(TEXT UNDER STUDY Opens)
The clothing industry has been hit hard by COVID-19. Consumer demand for clothing has gone down, leading to enormous amounts of overstock and big brands cancelling orders. This has caused financial problems for producers who have laid off employees on a massive scale.
Workers in production countries such as India are worst affected. Without a job, they lack the means to support their families.
This domino effect has exposed both the deep inequality and unsustainable roots of the fashion industry. Consumers are demanding clothing that hasn’t been made at the cost of people and planet. Real change is needed—now, more than ever.
Putting workers first
The IKEA Foundation is supporting Enviu’s Reweave programme to enable circular and fair production in India. As a serial entrepreneur, Enviu is driving sustainable innovation by building new companies across the clothing production chain. These companies are turning waste into value and social inclusivity is part of their DNA.
One of these companies is Khaloom, a handweaving unit in Bangalore that upcycles textile waste into new, high-end fabrics. Khaloom puts their employees first, showing that employers must take responsibility for the welfare of their workers—especially in today’s turbulent times.
During the lockdown in India, Khaloom had to close its business. However, the company felt the responsibility to continue to pay its weavers and, with support of the IKEA Foundation, it was able to do so.
Income during lockdown
Divya and Chandrakala are weavers at Khaloom and absolutely love their jobs. Weaving is engrained in their families, a skill passed down from generation to generation.
“I like the meditativeness of weaving. It comes naturally,” Divya explains. “My father taught me and I started when I was 12. Weaving is in my genes.”
“I was relieved after Khaloom’s call of continuing to pay us,” Chandrakala says. “I was worried where we would get money for essentials like meals from. My husband’s shop was closed. There would have been no income.”
“I had heard of people who weren’t paid anything. The companies which laid off people have existing employees who are overworked. I have a neighbour who is overworked. The work times have only become longer.”
We feel safe here
“I was overjoyed when Khaloom opened again,” Divya says. “I felt like I was lost in a jungle and came back! I was so happy to be reunited with my colleague weavers, my friends. I have worked in other companies, but at Khaloom I can be myself without fear. I can ask and be open with Khaloom.”
Chandrakala says: “Management is great and supportive, and we all feel safe here. We have been following precautions like thermal scanning, washing hands, sanitising, wearing masks, and distancing.”
Khaloom is setting an example to the rest of the fashion industry, creating a blueprint for what change can look like and proving that it’s possible. In this way, we believe that serving people and planet isn’t just a trend but can become the norm.
(TEXT UNDER STUDY Closes)
(DATA PROVIDED Opens)
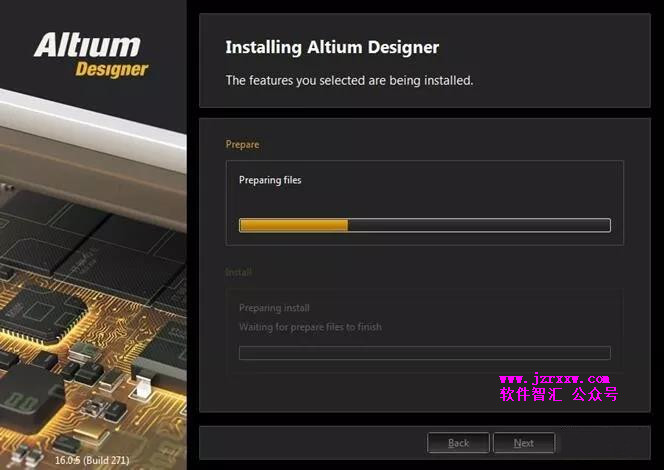Click the dimmed Install section label
The image size is (664, 470).
pyautogui.click(x=238, y=272)
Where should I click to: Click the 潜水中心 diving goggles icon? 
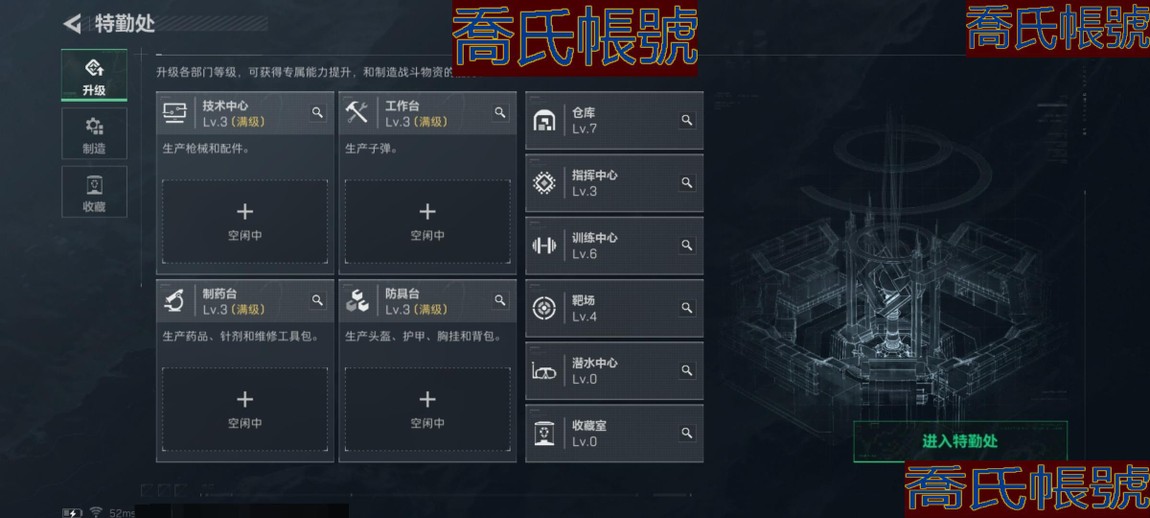544,371
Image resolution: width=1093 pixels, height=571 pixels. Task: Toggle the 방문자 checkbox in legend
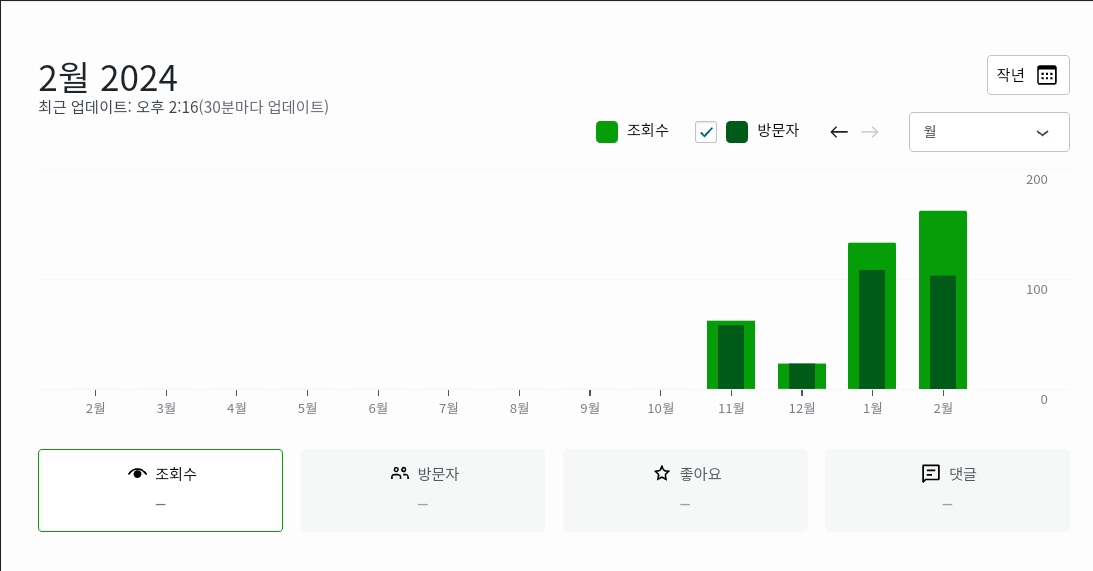point(706,132)
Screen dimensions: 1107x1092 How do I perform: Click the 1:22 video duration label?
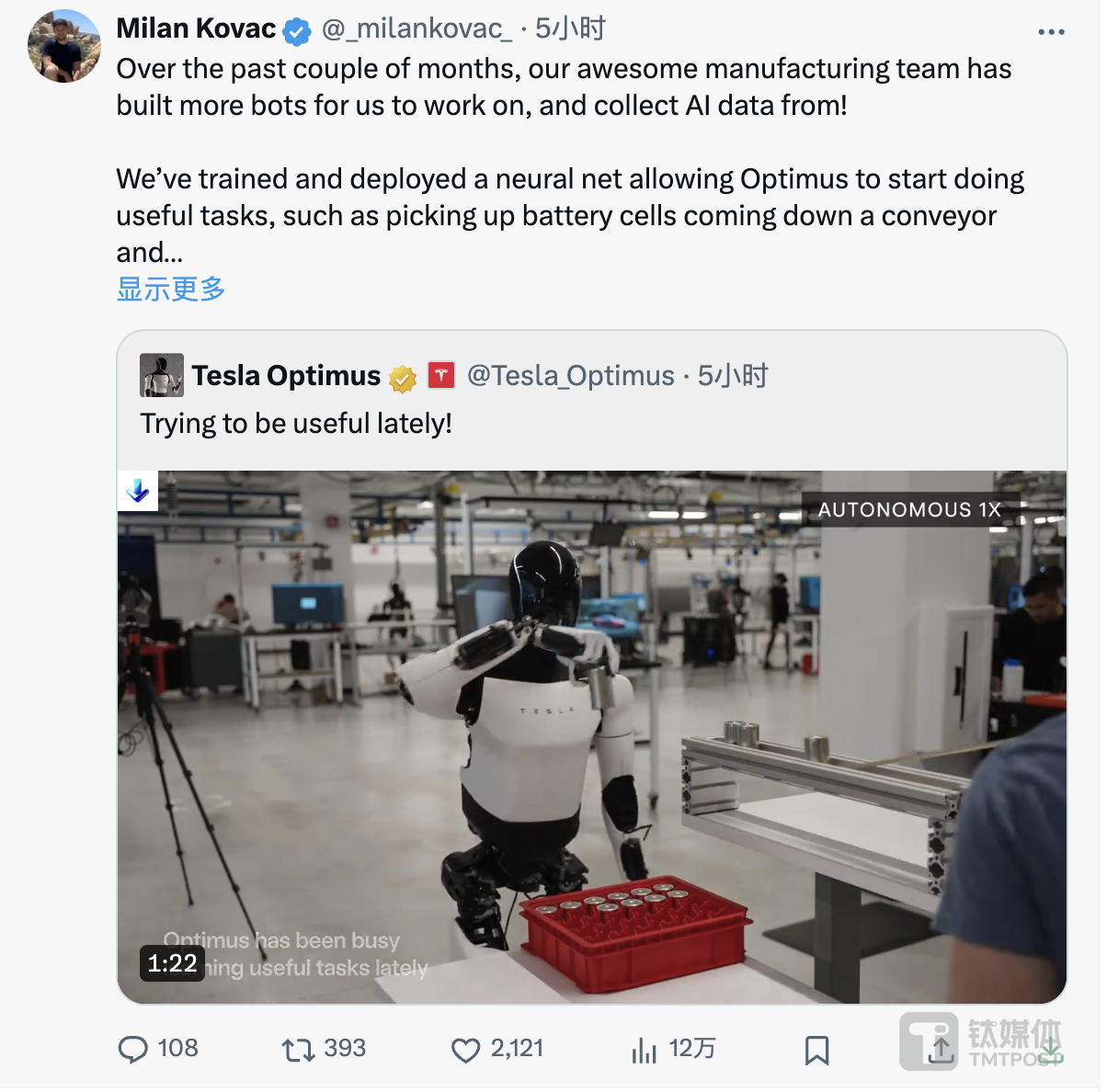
(DATA PROVIDED Closes)
▸ **ABOUT THIS EXERCISE**: Reproduce the part of the text on Khaloom that opens with the words containing "Putting workers first" and closes with "today’s turbulent times.".

▸ **FINISHED TASK**:
Putting workers first
The IKEA Foundation is supporting Enviu’s Reweave programme to enable circular and fair production in India. As a serial entrepreneur, Enviu is driving sustainable innovation by building new companies across the clothing production chain. These companies are turning waste into value and social inclusivity is part of their DNA.
One of these companies is Khaloom, a handweaving unit in Bangalore that upcycles textile waste into new, high-end fabrics. Khaloom puts their employees first, showing that employers must take responsibility for the welfare of their workers—especially in today’s turbulent times.